In early June, when Harris was in Los Angeles for the Summit of the Americas, Democrats were surprised when it became clear they were not going to muster enough votes to pass the nomination to fill an obscure Department of Labor position.

The vote would have been 50-50, resulting in Senate rejecting the nomination of Lisa Gomez. Senate Majority Leader Charles E. Schumer, D-N.Y., took a last-minute procedural action that ensured Democrats could more quickly bring up Gomez's nomination again, when Harris was around to wield the gavel.

Last week, the office of Sen. Patrick J. Leahy, D-Vt., announced he would need hip surgery, throwing Democrats another potential absence in the coming weeks.

In all, 20 of Harris' 23 tiebreaking votes have involved confirmations, some of which required her to break ties on "discharge petitions," ensuring a would-be official or judge could get a Senate vote after a committee had deadlocked on the nomination.

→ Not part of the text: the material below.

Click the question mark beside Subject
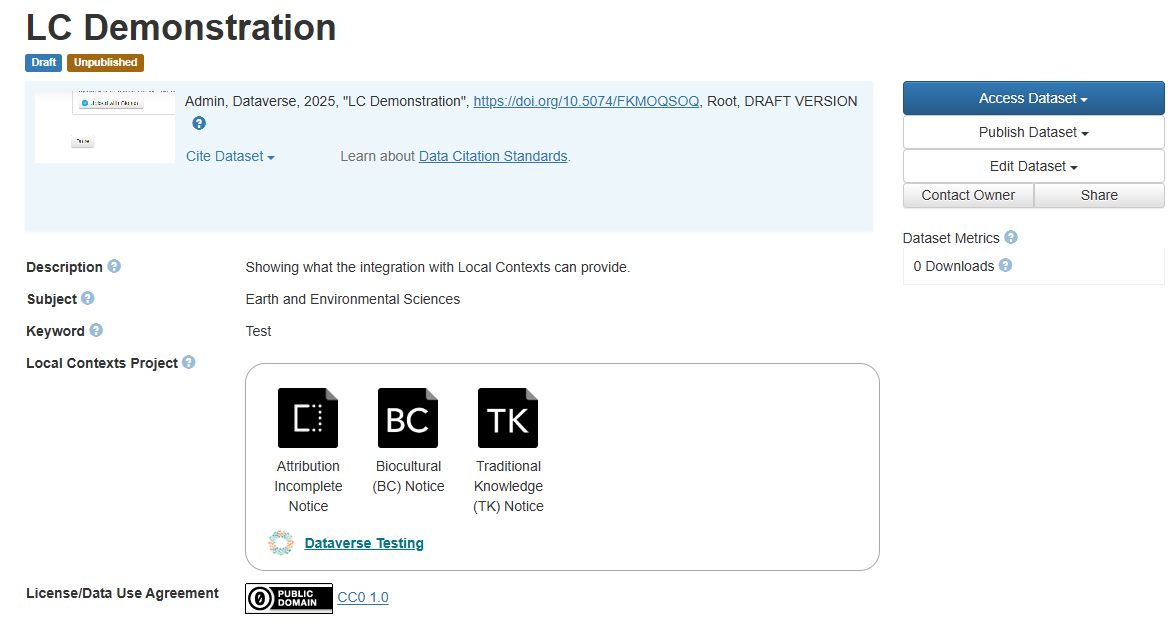[86, 298]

Both sides have increasingly obstructed in recent decades. But Ornstein said Republican Senate leader Mitch McConnell, R-Ky., maximized the strategy during the Obama administration — sucking up time on procedure that could have otherwise been used for governing. The only thing most voters see is gridlock, which they often blame on the president.

"It gets back to what Mitch said openly: He wants to block every element of the Biden agenda," Ornstein said. "If things go well and Biden has all of his people in place, that may not serve that goal."

McConnell's most notable move was refusing to even hold a hearing in 2016 for then-Judge Merrick Garland, President Barack Obama's nominee to succeed Justice Anthony Scalia, who had just died. That deed, with 11 months remaining in Obama's presidency, helped set the stage for the Supreme Court's ruling last month overturning Roe v. Wade, the landmark decision that legalized abortion. Three of President Donald Trump's Supreme Court nominees, including the one who took Scalia's seat, joined in that historic 5-4 majority opinion.

Republicans say Democrats also exploited rules to force additional procedural votes on many of Trump's nominees for dozens of executive branch jobs that had not previously been subject to them. A spokesman for McConnell pointed to the senator's previous comments that the two parties would have to find common ground during the Biden presidency "between the 40-yard lines" because the House and Senate are so closely divided.

Harris, despite some frustration that voting rights and other priorities have been stymied, has tried to celebrate her history-making role. Her advisers say she uses the time in the Senate to build relationships.

For example, she recently spoke with Sen. Martin Heinrich, a New Mexico Democrat, about wildfires. She looked at baby photos with Ossoff, a new father. She has engaged in sideline discussions with Sen. Roy Blunt, a Missouri Republican with whom she served on the Intelligence Committee when she was in the Senate.

"Casting tiebreaking votes is about advancing Biden-Harris policies that lift up workers and strengthen the middle class — from casting tiebreaking votes that led to a successful vaccination campaign and record job growth to confirmation votes that have led to the most diverse group of judges in American history," spokesman Herbie Ziskend said.

If Harris breaks the record for tiebreakers, it would be one of history's great ironies. The first woman of color in nationally elected office, Harris would overtake Calhoun, an avid defender of slavery and one of the U.S. government's most prominent racist figures in history.